--- BEGIN ---
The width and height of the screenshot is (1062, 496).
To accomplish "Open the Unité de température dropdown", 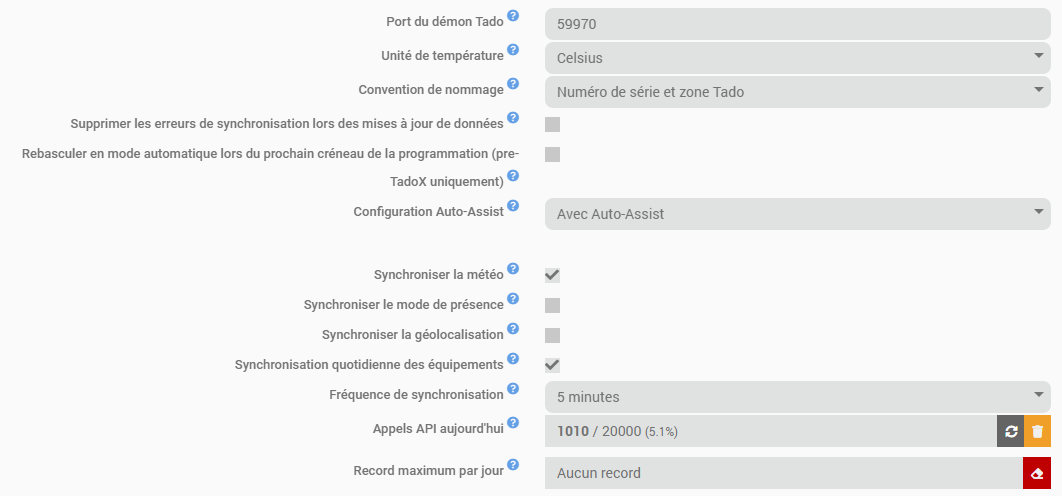I will [797, 58].
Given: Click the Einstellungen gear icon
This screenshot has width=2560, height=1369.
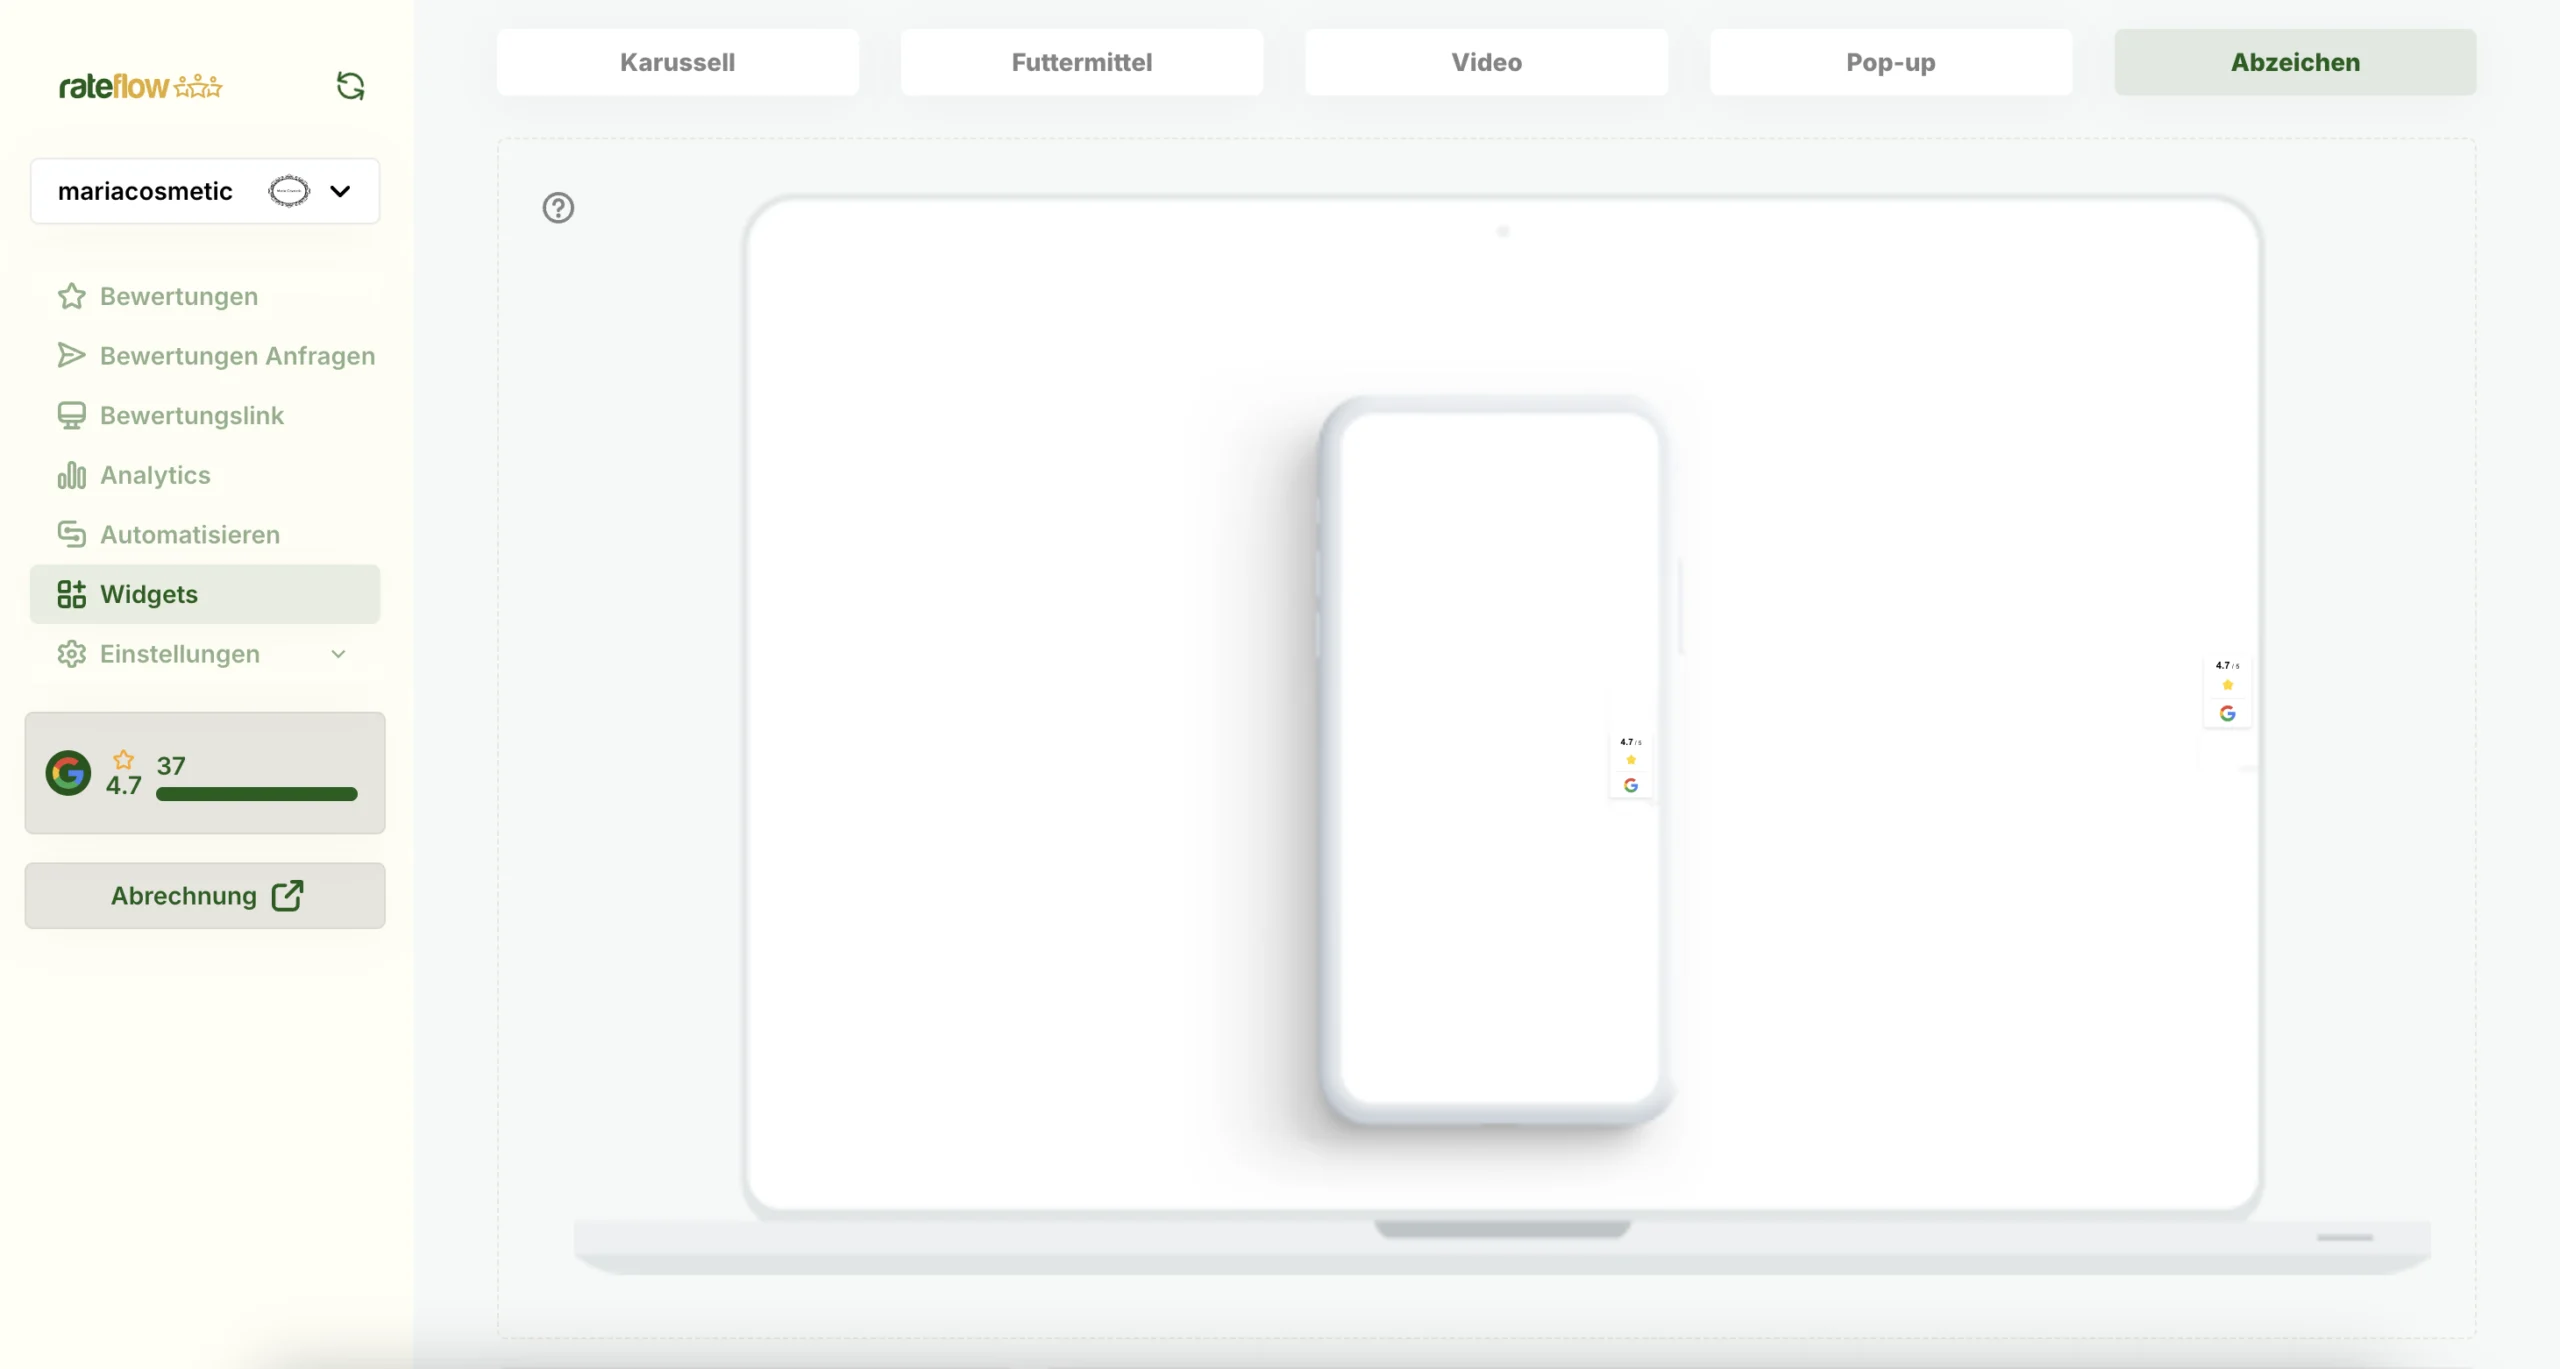Looking at the screenshot, I should tap(71, 654).
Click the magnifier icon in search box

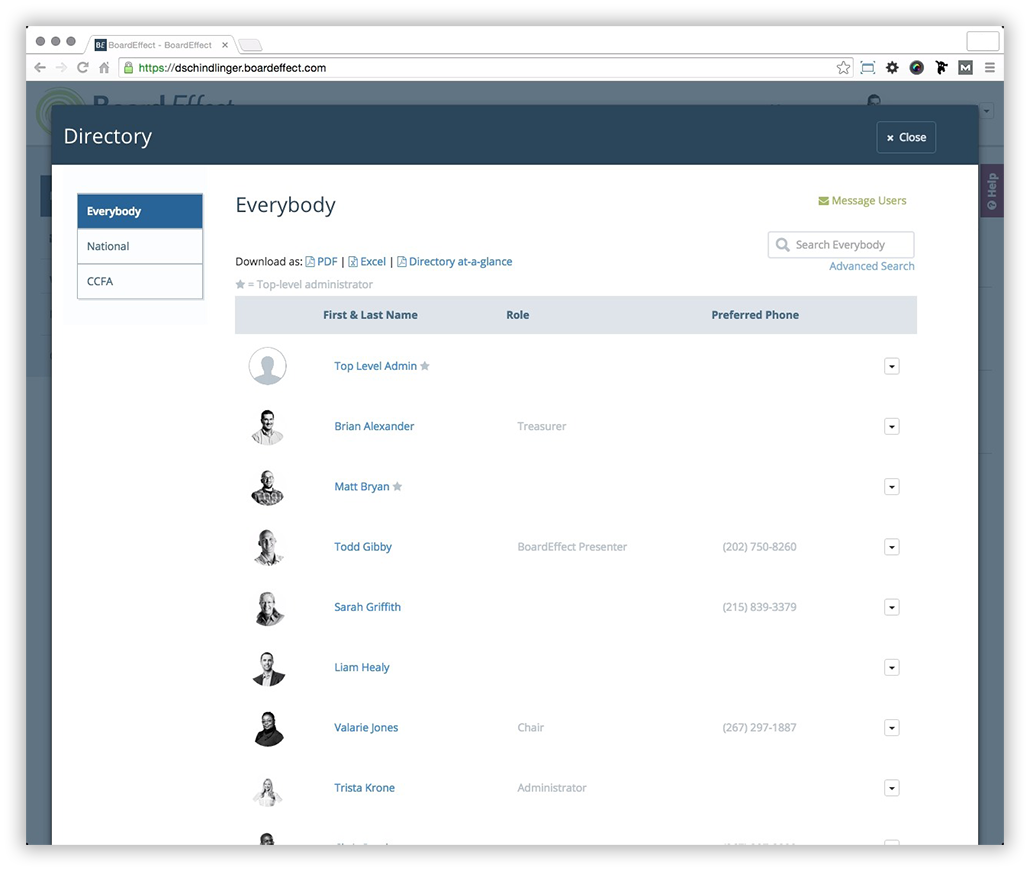783,245
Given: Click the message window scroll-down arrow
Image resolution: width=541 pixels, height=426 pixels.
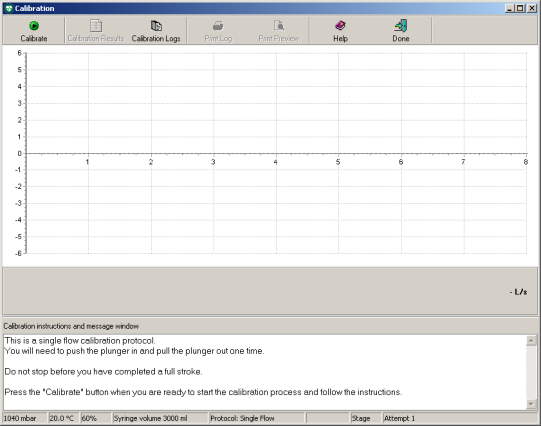Looking at the screenshot, I should pyautogui.click(x=531, y=404).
--- END ---
Work to do —
Give the lines starting at the line containing "Given: Click the Einstellungen gear icon" and ending at the last line as a two-column CSV with the headers instruction and response. Each row pairs a text with its answer, each in one quoted field with line breaks replaced by spaces, and the pictures left out.

The completed task —
instruction,response
"Given: Click the Einstellungen gear icon This screenshot has width=2560, height=1369.","Looking at the screenshot, I should tap(71, 654)."
"Click the magnifier icon in search box","783,245"
"Given: Click the message window scroll-down arrow Image resolution: width=541 pixels, height=426 pixels.","Looking at the screenshot, I should pyautogui.click(x=531, y=404)."